El temblor en Azad Cachemira es mucho más decisivo. La destrucción es tal que Pakistán tardará una generación en restañar los daños, y, de un plumazo, el único Estado musulmán que posee la bomba atómica se ha visto estratégicamente devaluado en su enfrentamiento con India, precisamente por Cachemira, así como distraído en su deslavazada persecución de Al Qaeda. La conclusión de todo ello es que el mundo musulmán, en el que Pakistán, aún no siendo un país árabe, ocupa un lugar muy central y se distingue por su apoyo al pueblo palestino, tiene hoy un menor peso estratégico que antes del terremoto.

El corrimiento de tierras esencial lo constituye, sin embargo, la guerra de Irak, que ha mostrado cómo el país árabe es, en realidad, un trasunto de los Balcanes en el Fértil Creciente. La minoría suní es una Serbia, en otro tiempo federadora por la fuerza; la mayoría chií puede ser la comunidad croata hoy próxima a reclamar una independencia de hecho del mundo árabe; y los kurdos, los musulmanes bosnios que un día pueden querer la independencia hasta de derecho en ese mundo balcanizado. Y los tres grandes beneficiarios del gravísimo temblor son, aunque es difícil establecer en qué orden: Al Qaeda, Irán e Israel.

El derrocamiento del régimen de Sadam Husein ha abierto las fronteras de Irak a los terroristas de Al Qaeda, que la dictadura baazista mantenía extramuros porque no admitía intrusismos ideológicos. Y lo que ve la opinión pública del mundo árabe es que la insurgencia iraquí, es la única fuerza que se opone con las armas a Estados Unidos, al que crecientemente percibe como enemigo de su civilización e impío protector del Estado de Israel.

Irán, por su parte, no tiene prisa en cobrar los dividendos de lo que parece probable victoria chií en la disputa por el poder en estos Balcanes asiáticos. Igualmente, sus correligionarios de Irak marcan el paso en lo que tiene todo el aspecto de un acuerdo tácito con Washington para que libre su guerra contra el sunismo resistente, a la espera de que un día la fuerza expedicionaria deba resignarse a la retirada. Entonces se verá hasta qué punto el nuevo poder en Bagdad recobra su soberanía, y en qué medida chiíes iraníes y chiíes iraquíes comparten objetivos geopolíticos. Y el gran perdedor de todo ello puede ser el mundo árabe -muy mayoritariamente suní- ante un Gobierno de Teherán, convertido en poder hegemónico del Golfo.

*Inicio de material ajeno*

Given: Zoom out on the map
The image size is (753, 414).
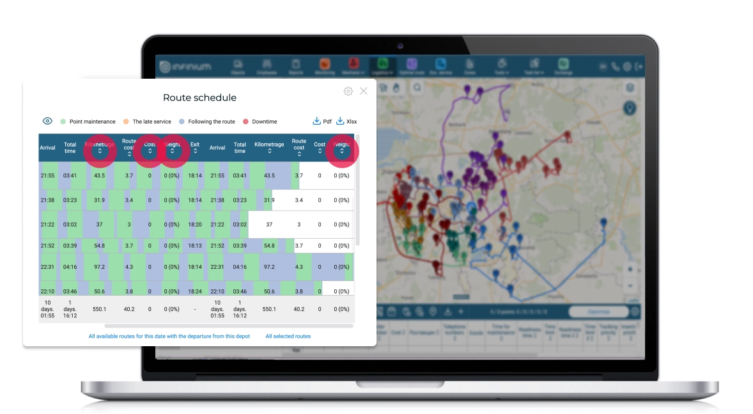Looking at the screenshot, I should tap(630, 285).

¿E Israel? Al amparo de la hermandad de armas a la que ha sabido atraer al presidente George W. Bush en la guerra contra todos los terrorismos, el de Al Qaeda y el palestino, el primer ministro israelí, Ariel Sharon, se ha sacado un formidable conejo de la chistera. Ya no se habla en Jerusalén ni Washington de paz por territorios, sino de paz por seguridad. A cambio de que un día cese totalmente la violencia del ocupado contra el ocupante israelí, éste se queda con lo que le apetezca de Cisjordania y consiente que los palestinos se apañen como puedan con lo que les dejen.

Ése es el multiterremoto del que el mundo islámico sale tan debilitado. Y su única respuesta audible es el silencio con que no quiso condenar la reciente y atroz exhortación del presidente iraní a la destrucción del Estado sionista.